Quoted text

Winter 2011

By Kimberly Jones

A plethora of resources are devoted to answering the question of how to avoid irritating the judiciary. However, there is another group of individuals who dedicate most of their working hours to reviewing and analyzing your briefs — the staff attorneys and law clerks of the appellate courts. In some courts, these lawyers are the front line of review for your arguments and enjoy the unique opportunity of closely assisting the judges in resolving the case.

According to Justice Scalia, “In my chambers, at least, my law clerks are the principal people with whom I discuss a case …  Where I really hone my view of the case is in discussions with my [four] law clerks, each of whom should know the case four times better than I do because … each one of them is assigned just one-quarter of the cases.”1 For Justice Stevens, his law clerks’ “job is to prevent [him] from looking like an idiot.”2

Given the view that the job of a law clerk is to protect their judge by knowing the assigned case better than the judges deciding it and the lawyers arguing it, law clerks devote their working hours to scrutinizing your briefs, dissecting your arguments, and verifying your legal authority. During this process, the law clerk sometimes uncovers mistakes or decisions by counsel that cast doubt upon the quality and credibility of a legal argument. The following is a compilation of grievances revealed through an informal survey of the staff attorneys and law clerks of the Florida appellate courts. Although it may come across as a preachy rant from the ivory tower of no billable hours, I hope it can provide some guidance into simple ways to avoid irking a law clerk. Furthermore, as some of the law clerks surveyed expressed, this list of pet peeves is likely inapplicable to the talented and conscientious appellate advocates who are reading The Record. (Yes, some clerks really did say that.) Rather, think of this as an education into what the rest of the appellate lawyers do to drive the law clerks crazy.

Job 1
Return the stretch of the law clerk article from "A plethora of" through "resolving the case.".
Job 2
List the activities that, according to the law clerk article, law clerks devote their working hours to.
The rows come from a separate, unrelated source.

Data excerpts

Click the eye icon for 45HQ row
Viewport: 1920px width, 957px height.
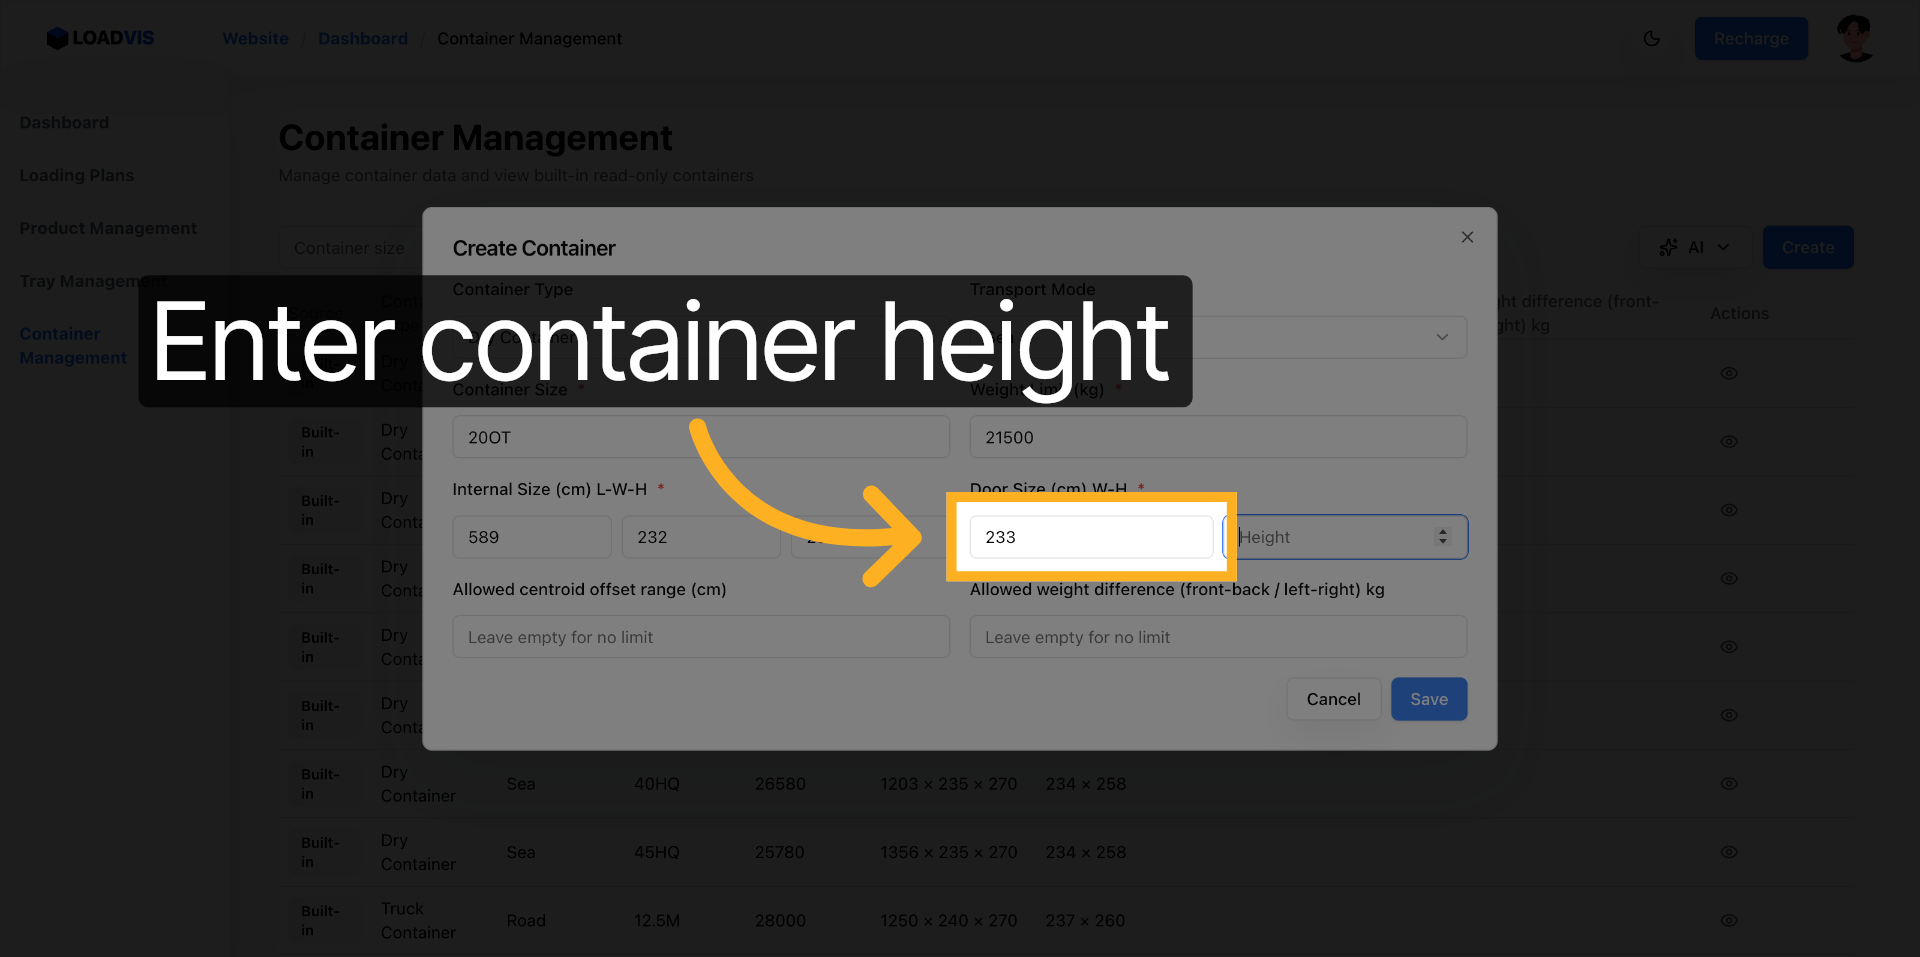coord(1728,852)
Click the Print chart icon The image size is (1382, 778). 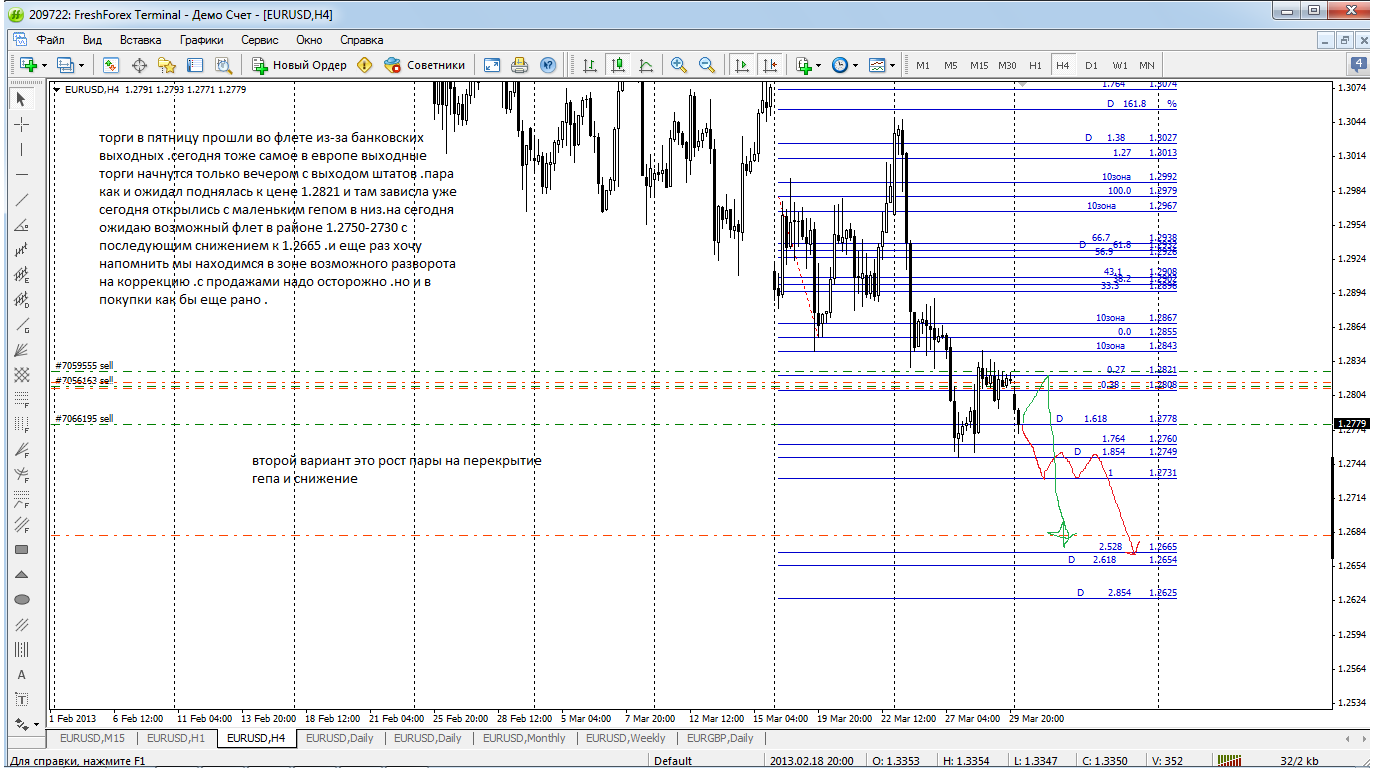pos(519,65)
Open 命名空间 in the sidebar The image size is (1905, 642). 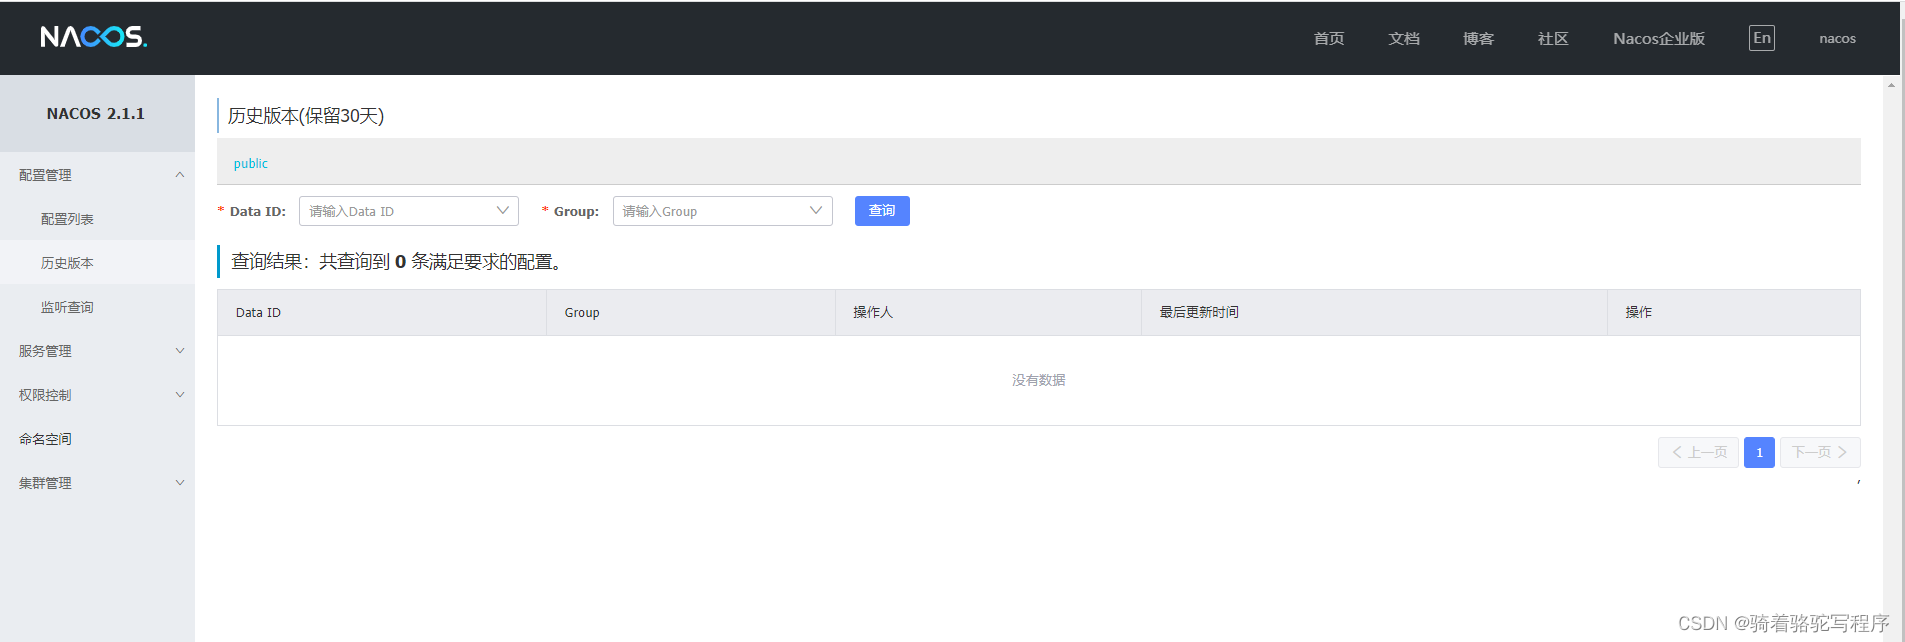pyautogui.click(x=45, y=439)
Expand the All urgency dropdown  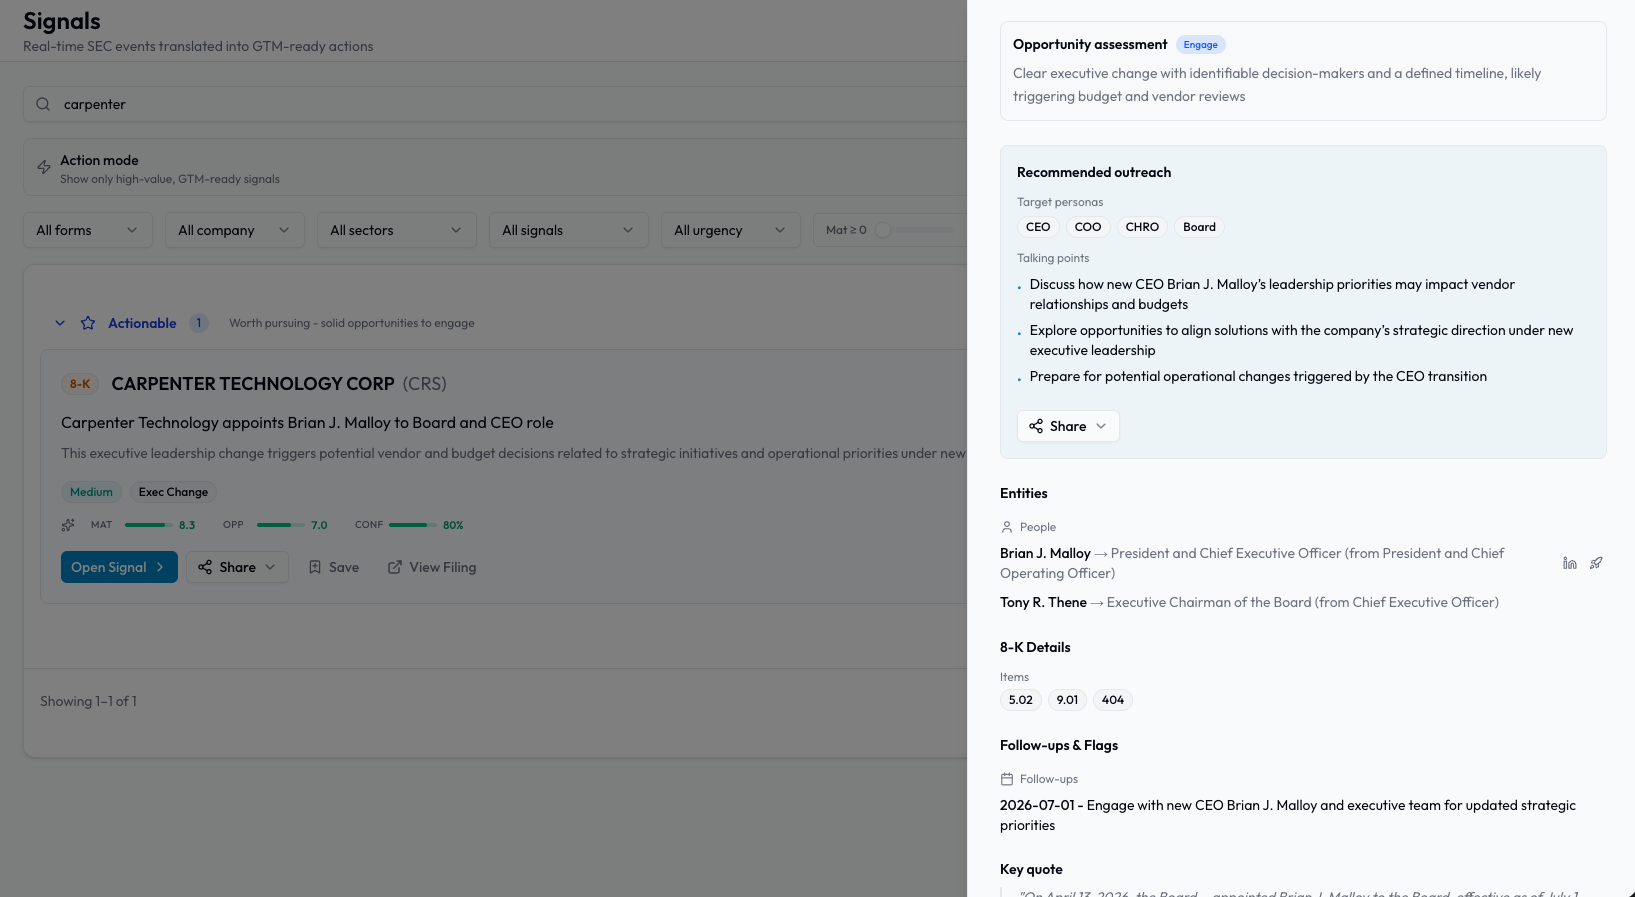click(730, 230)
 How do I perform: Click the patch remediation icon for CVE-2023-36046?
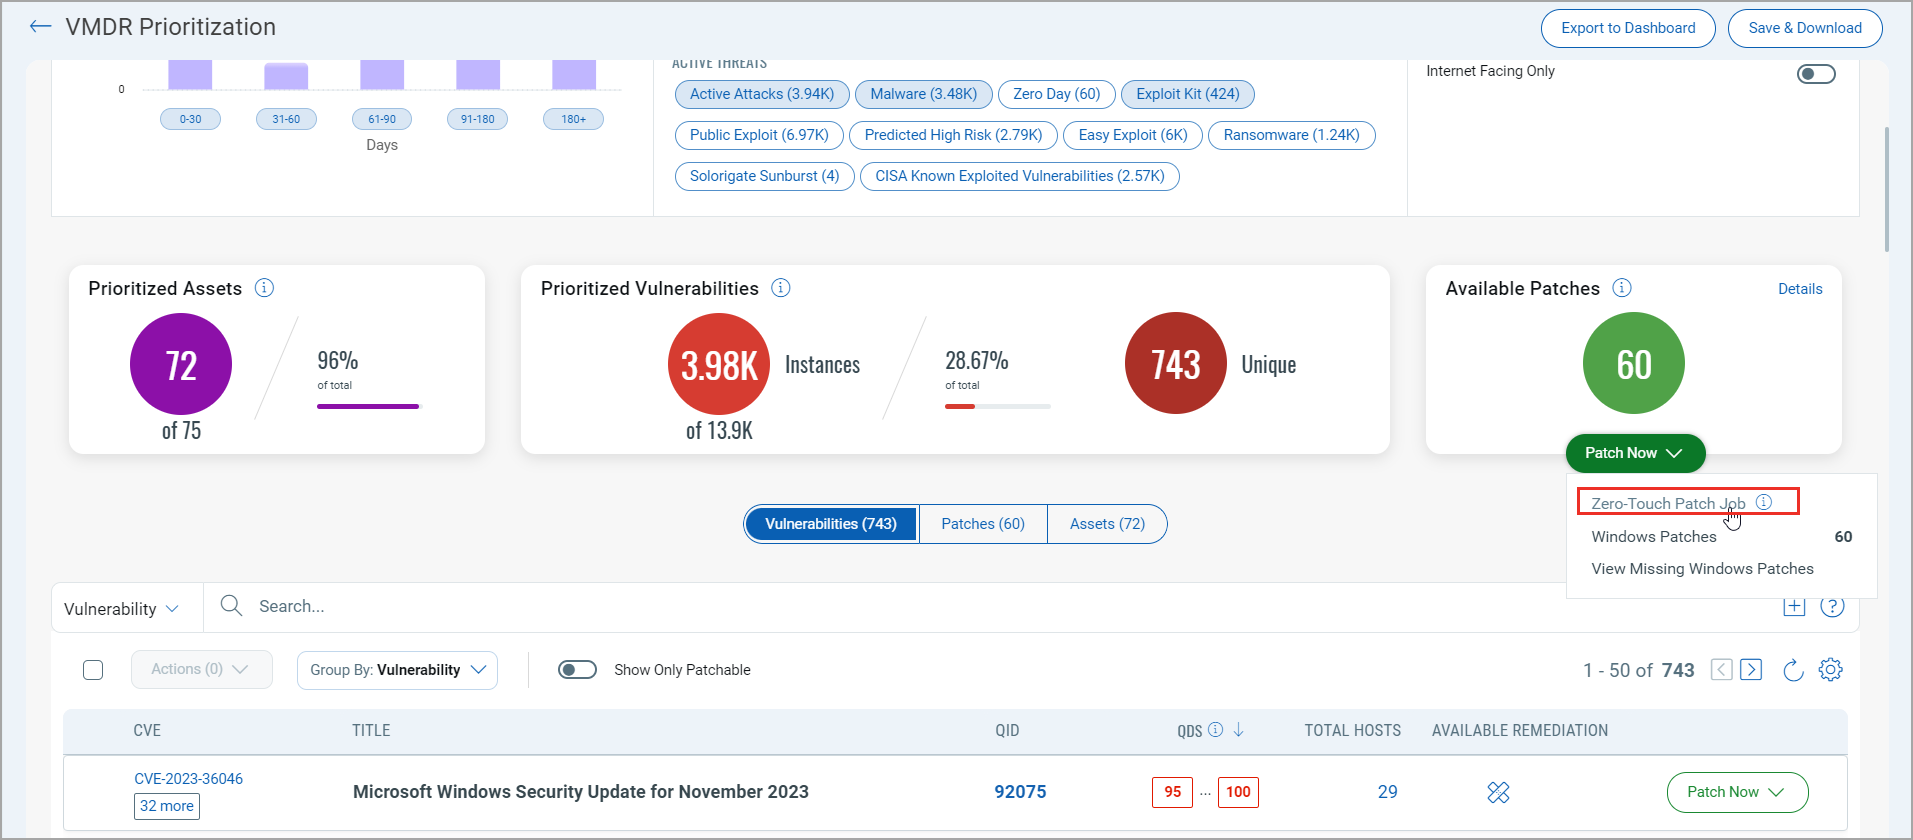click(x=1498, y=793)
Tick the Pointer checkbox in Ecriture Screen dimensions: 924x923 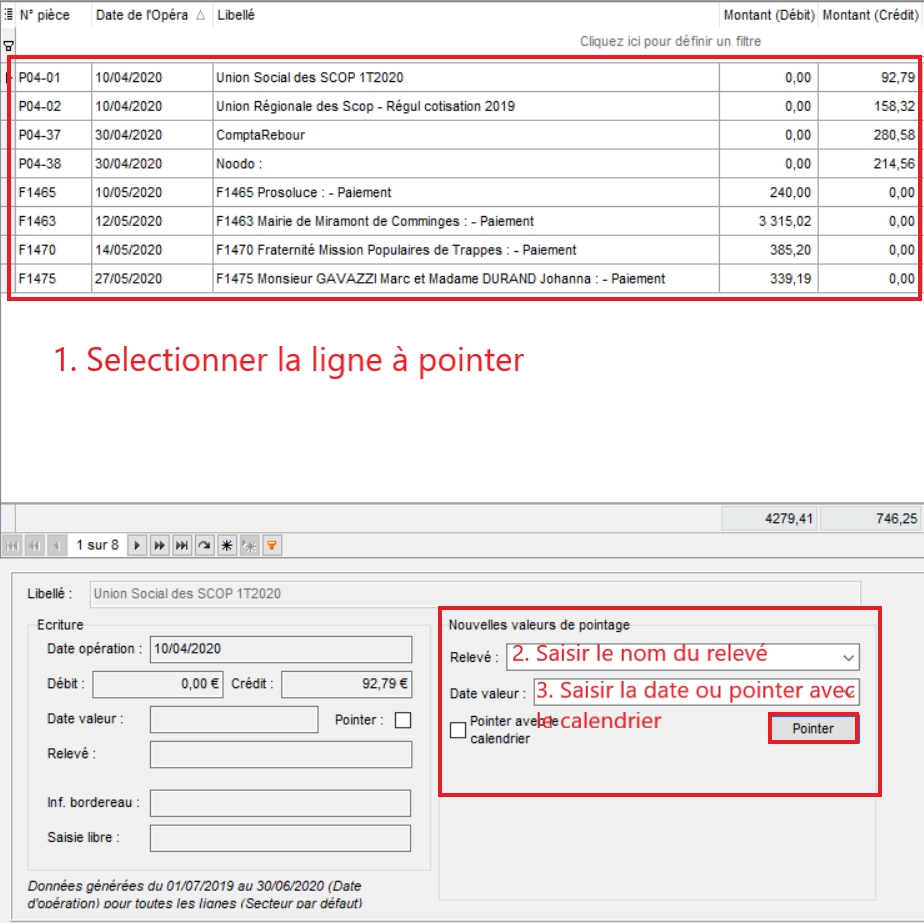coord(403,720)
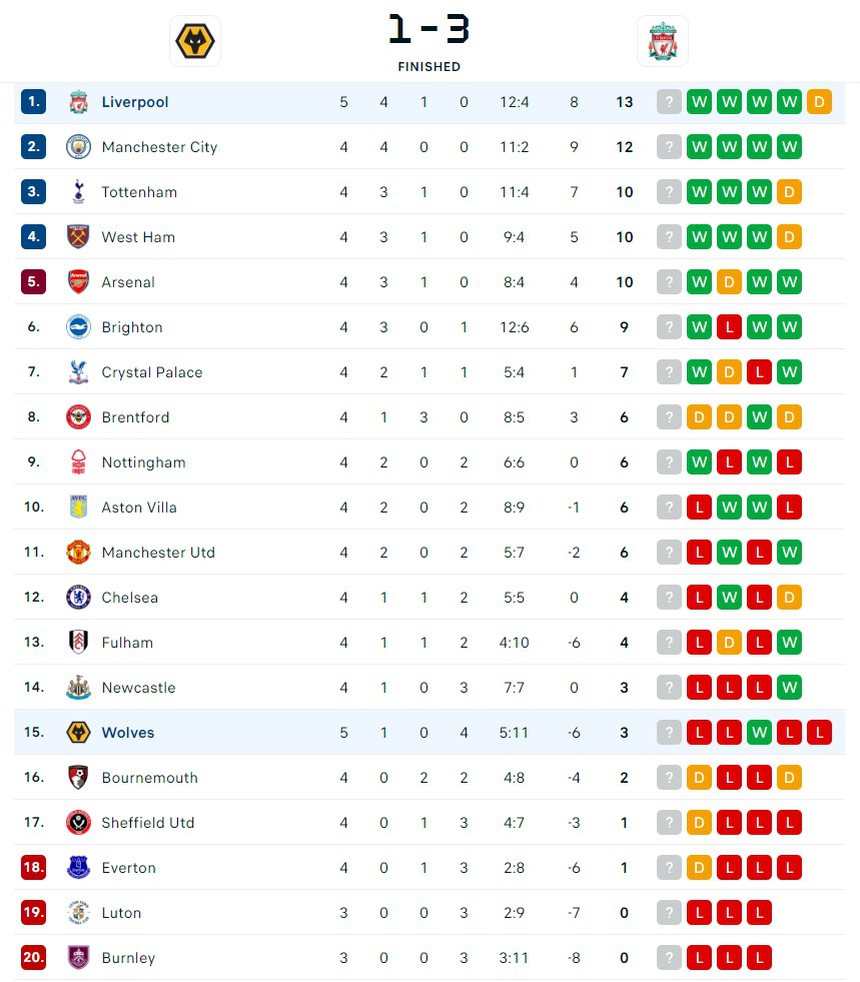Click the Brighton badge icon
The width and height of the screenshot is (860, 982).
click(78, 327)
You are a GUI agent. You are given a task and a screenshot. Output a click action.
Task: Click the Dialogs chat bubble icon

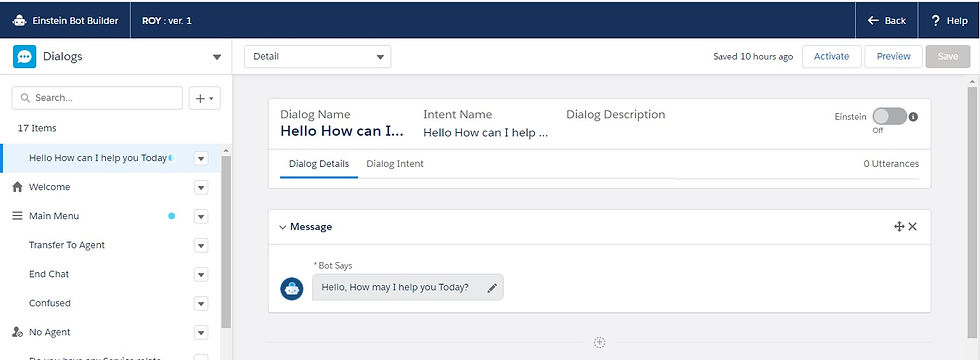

Task answer 1
A plethora of resources are devoted to answering the question of how to avoid irritating the judiciary. However, there is another group of individuals who dedicate most of their working hours to reviewing and analyzing your briefs — the staff attorneys and law clerks of the appellate courts. In some courts, these lawyers are the front line of review for your arguments and enjoy the unique opportunity of closely assisting the judges in resolving the case.

Task answer 2
- Scrutinizing your briefs
- Dissecting your arguments
- Verifying your legal authority